* Task prompt *
Every line below that carries the word "AVISO" needs to be copied.

* Data section *
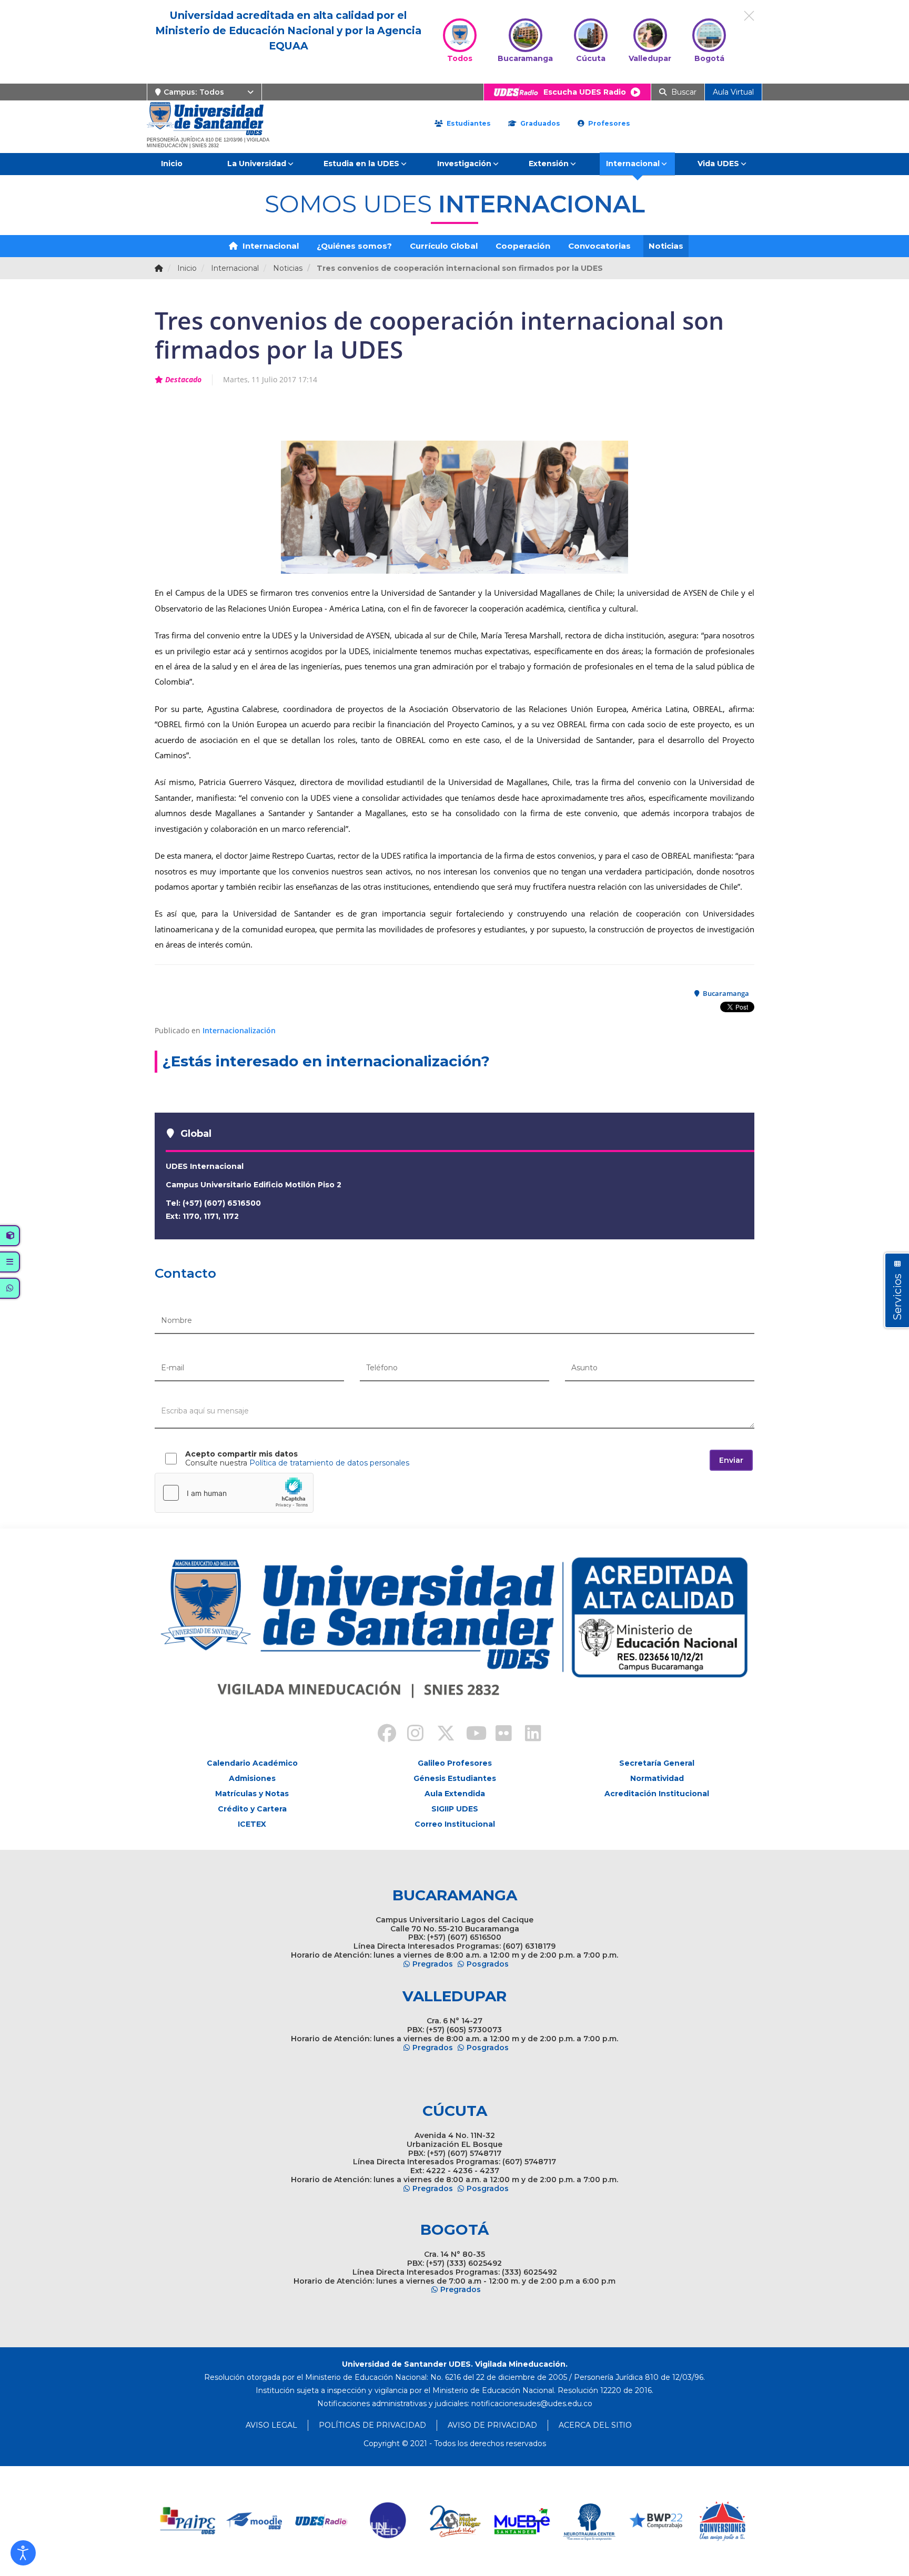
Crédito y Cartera (252, 1809)
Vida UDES (718, 163)
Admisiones (252, 1778)
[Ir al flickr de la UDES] (498, 1734)
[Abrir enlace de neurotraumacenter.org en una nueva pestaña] (589, 2521)
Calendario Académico (252, 1763)
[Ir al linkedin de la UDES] (528, 1734)
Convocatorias (599, 246)
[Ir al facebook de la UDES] (381, 1734)
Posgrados (488, 1964)
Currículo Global (444, 246)
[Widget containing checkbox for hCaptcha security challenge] (234, 1493)
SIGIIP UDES (454, 1809)
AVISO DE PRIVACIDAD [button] (492, 2425)
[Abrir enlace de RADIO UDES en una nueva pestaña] (321, 2521)
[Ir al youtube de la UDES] (469, 1734)
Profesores (608, 123)
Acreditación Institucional (656, 1793)
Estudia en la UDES (361, 163)
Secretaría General (656, 1763)
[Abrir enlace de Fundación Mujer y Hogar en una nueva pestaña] (455, 2521)
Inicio (172, 163)
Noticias (666, 246)
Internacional (633, 163)
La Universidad (256, 163)
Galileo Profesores (455, 1763)
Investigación (464, 163)
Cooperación (523, 246)
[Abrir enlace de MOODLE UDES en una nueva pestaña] (255, 2521)
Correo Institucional (455, 1824)
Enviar (731, 1460)
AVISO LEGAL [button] (271, 2425)
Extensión (549, 163)
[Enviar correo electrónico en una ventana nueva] (531, 2403)
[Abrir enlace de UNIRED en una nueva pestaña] (388, 2521)
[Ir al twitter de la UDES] (439, 1734)
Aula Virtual (733, 92)
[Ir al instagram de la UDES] (410, 1734)
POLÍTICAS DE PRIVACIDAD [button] (372, 2425)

* Output of the exercise *
AVISO DE PRIVACIDAD [button] (492, 2425)
AVISO LEGAL [button] (271, 2425)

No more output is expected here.